>> start Stored data

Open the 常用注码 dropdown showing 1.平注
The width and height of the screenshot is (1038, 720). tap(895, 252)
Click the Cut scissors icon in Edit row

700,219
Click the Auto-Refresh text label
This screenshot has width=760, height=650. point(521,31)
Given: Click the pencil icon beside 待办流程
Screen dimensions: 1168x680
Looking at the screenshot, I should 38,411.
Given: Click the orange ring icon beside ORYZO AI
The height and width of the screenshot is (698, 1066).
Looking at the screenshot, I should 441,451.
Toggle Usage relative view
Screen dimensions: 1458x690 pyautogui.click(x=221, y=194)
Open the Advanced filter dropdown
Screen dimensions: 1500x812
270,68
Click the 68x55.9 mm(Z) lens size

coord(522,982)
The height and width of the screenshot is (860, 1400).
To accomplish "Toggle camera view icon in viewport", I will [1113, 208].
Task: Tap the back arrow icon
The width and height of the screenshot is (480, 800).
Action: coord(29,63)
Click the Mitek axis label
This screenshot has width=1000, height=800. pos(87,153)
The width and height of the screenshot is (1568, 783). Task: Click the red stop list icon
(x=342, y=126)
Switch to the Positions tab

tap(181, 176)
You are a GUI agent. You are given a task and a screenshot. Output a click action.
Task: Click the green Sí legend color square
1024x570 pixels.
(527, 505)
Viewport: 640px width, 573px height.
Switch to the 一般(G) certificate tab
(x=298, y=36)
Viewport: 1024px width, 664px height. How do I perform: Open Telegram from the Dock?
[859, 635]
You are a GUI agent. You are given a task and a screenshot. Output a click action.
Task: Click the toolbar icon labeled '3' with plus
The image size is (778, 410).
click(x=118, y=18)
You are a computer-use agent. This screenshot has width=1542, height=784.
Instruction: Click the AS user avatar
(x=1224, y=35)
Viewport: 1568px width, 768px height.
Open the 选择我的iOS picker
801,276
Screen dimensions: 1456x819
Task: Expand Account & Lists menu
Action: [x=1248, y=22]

>> end Stored data

Copy out the rows above word for word, keeping every line as it appears.

Open the 常用注码 dropdown showing 1.平注
The width and height of the screenshot is (1038, 720). tap(895, 252)
Click the Cut scissors icon in Edit row

700,219
Click the Auto-Refresh text label
This screenshot has width=760, height=650. point(521,31)
Given: Click the pencil icon beside 待办流程
Screen dimensions: 1168x680
Looking at the screenshot, I should 38,411.
Given: Click the orange ring icon beside ORYZO AI
The height and width of the screenshot is (698, 1066).
Looking at the screenshot, I should 441,451.
Toggle Usage relative view
Screen dimensions: 1458x690 pyautogui.click(x=221, y=194)
Open the Advanced filter dropdown
Screen dimensions: 1500x812
270,68
Click the 68x55.9 mm(Z) lens size

coord(522,982)
The height and width of the screenshot is (860, 1400).
To accomplish "Toggle camera view icon in viewport", I will [1113, 208].
Task: Tap the back arrow icon
The width and height of the screenshot is (480, 800).
Action: coord(29,63)
Click the Mitek axis label
This screenshot has width=1000, height=800. pos(87,153)
The width and height of the screenshot is (1568, 783). Task: Click the red stop list icon
(x=342, y=126)
Switch to the Positions tab

tap(181, 176)
You are a GUI agent. You are given a task and a screenshot. Output a click action.
Task: Click the green Sí legend color square
1024x570 pixels.
(527, 505)
Viewport: 640px width, 573px height.
Switch to the 一般(G) certificate tab
(x=298, y=36)
Viewport: 1024px width, 664px height. How do I perform: Open Telegram from the Dock?
[859, 635]
You are a GUI agent. You are given a task and a screenshot. Output a click action.
Task: Click the toolbar icon labeled '3' with plus
The image size is (778, 410).
click(x=118, y=18)
You are a computer-use agent. This screenshot has width=1542, height=784.
Instruction: Click the AS user avatar
(x=1224, y=35)
Viewport: 1568px width, 768px height.
Open the 选择我的iOS picker
801,276
Screen dimensions: 1456x819
Task: Expand Account & Lists menu
Action: [x=1248, y=22]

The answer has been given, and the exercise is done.